Clearly, first-year athletic director Oliver Luck knew what the fan base wanted and knew what would generate even more interest among the rabid Mountaineers following. In many ways, this looks like a perfect match.
It's just how the matchmaking was done that is a bit troubling.
Bill Stewart was hired in the euphoric haze following his interim coaching victory over Oklahoma in the 2008 Fiesta Bowl. Many thought he was in over his head from the beginning, and he often seemed one catastrophic defeat away from being canned. The wheels for his departure were greased this season after back-to-back losses to Syracuse and Connecticut, two setbacks that ultimately kept West Virginia out of a BCS bowl.
Yet Stewart still managed to win nine games for a third straight year and earn a share of a Big East title, with a 10th win possible in the Champs Sports Bowl. Exactly one week ago, West Virginia sent out a press release touting its recognition for graduating 90 percent of its football players.
That left Luck in an odd position: How do you fire a loyal servant whose record and achievements belie his perception among the fans? Hence this awkward succession plan, in which Holgorsen will serve as an offensive coordinator for one year until Stewart retires after the 2011 season.
Make no mistake: the 59-year-old Stewart wasn't interested in retiring. He sure isn't thrilled about grooming his own successor. Yet he was left with little choice.
The 2011 season will be fascinating to watch, as Holgorsen acts as the coach-in-waiting that Stewart didn't hire, perhaps with a few of Holgorsen's guys on the offensive staff. The entire defensive staff, led by coordinator Jeff Casteel, will be allowed to remain if they so choose. That could create a majorly awkward transition, if not outright tension. I can't help but think of the internal struggles at Florida State in Bobby Bowden's last year when Jimbo Fisher was the chosen successor, or the staff chemistry problems in Steve Kragthorpe's first year at Louisville when he was forced to retain several of Bobby Petrino's former assistants.
Holgorsen can use a bit of seasoning on the job; he's only 39 and his lone coaching stints east of the Mississippi River came at his first stops at Valdosta State and Wingate. He needs time to learn the unique culture of West Virginia, and he hasn't been known as an ace recruiter during his career.
Still, I think Luck would have been better off just biting the bullet and forcing Stewart out now if he knew he wanted to go another direction. Let Holgorsen bring in his own staff, learn on the job as he needs to and get on with moving forward. How weird will it be, for example, if West Virginia goes 12-0 next year and still pushes Stewart aside? Or what if staff chemistry problems lead to a disappointing 2011, putting Holgorsen in a hole before he ever moves into the big office?

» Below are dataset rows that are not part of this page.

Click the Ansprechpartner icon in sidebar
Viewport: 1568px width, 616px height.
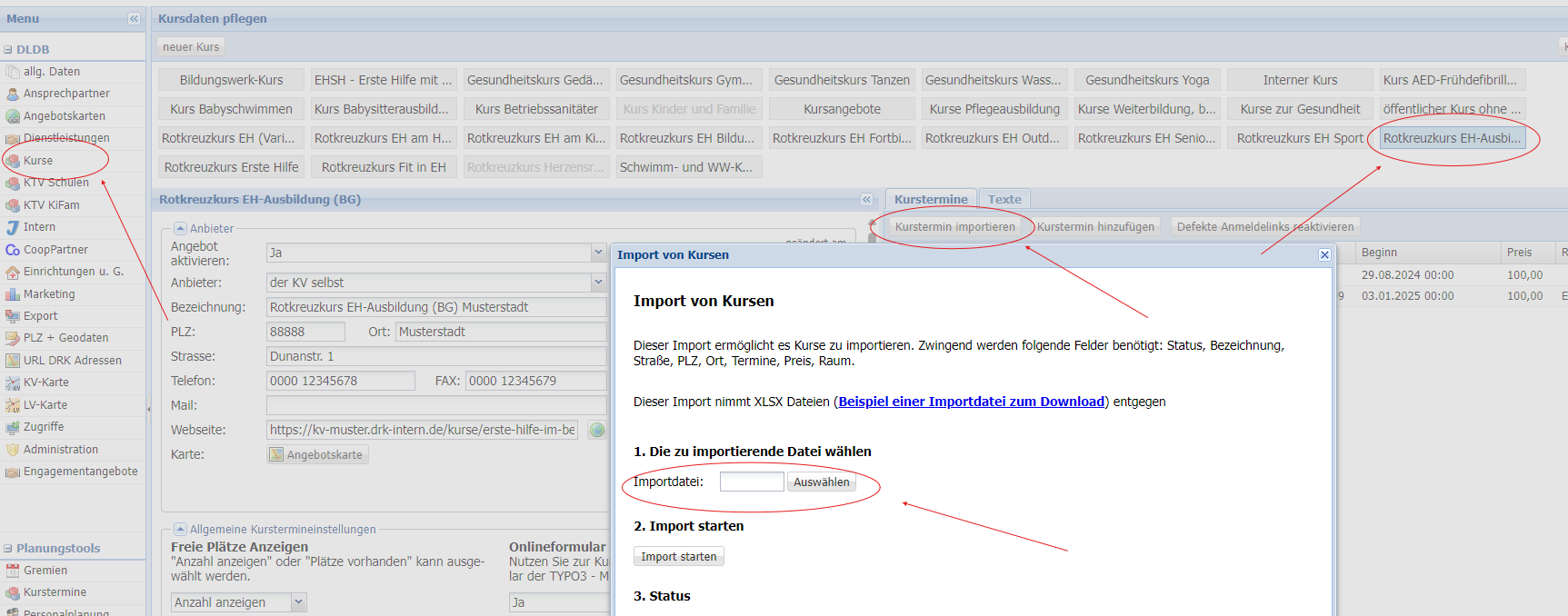coord(12,94)
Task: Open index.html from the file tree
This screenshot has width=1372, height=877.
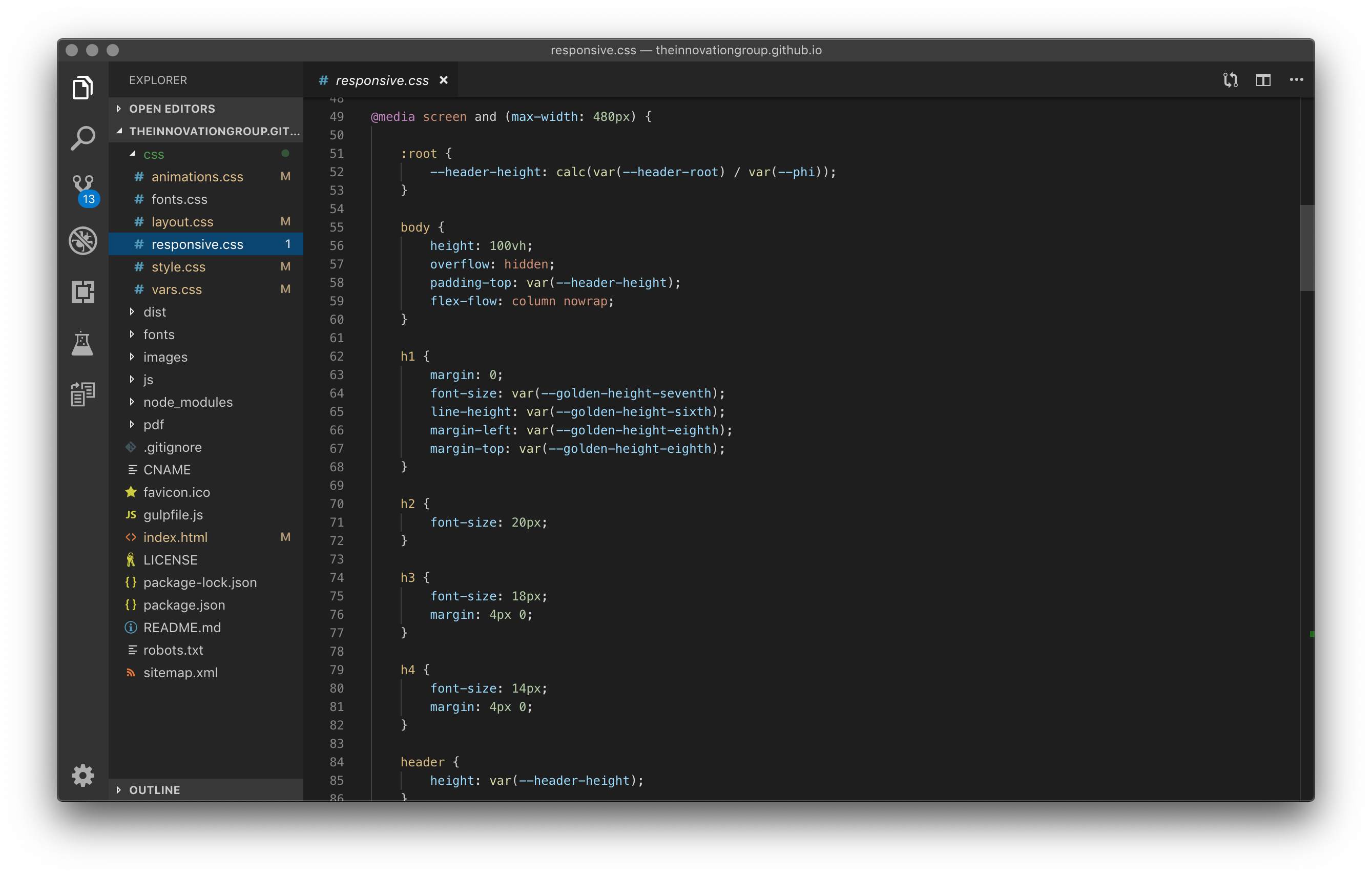Action: pyautogui.click(x=175, y=537)
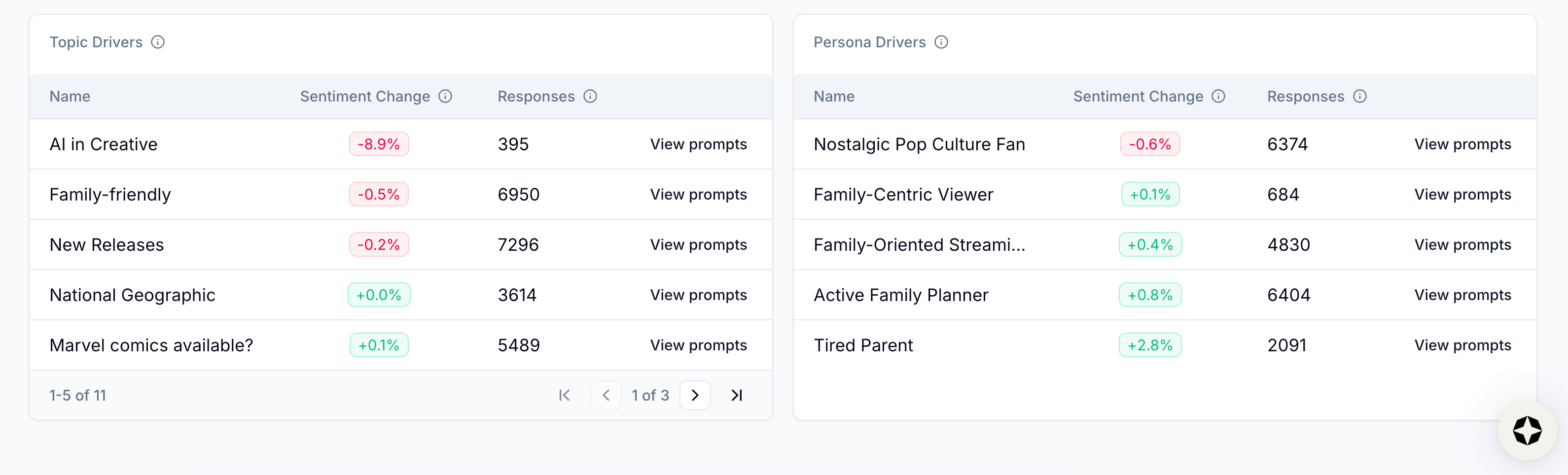Go to the next topics page

pos(695,395)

The only way this works in 2011 is if Stewart is humble enough to set his own ego aside and truly show Holgorsen the ropes. With other coaches, I'd give that little chance. But Stewart is such a genuine and loyal guy that maybe he can actually make it happen, despite how heartbroken he must be right now about losing his dream job.
One thing's clear: the Mountaineers are going to be a whole lot of fun to watch on offense in 2011 and beyond. They will also have a fascinating subplot thanks to this new, odd relationship.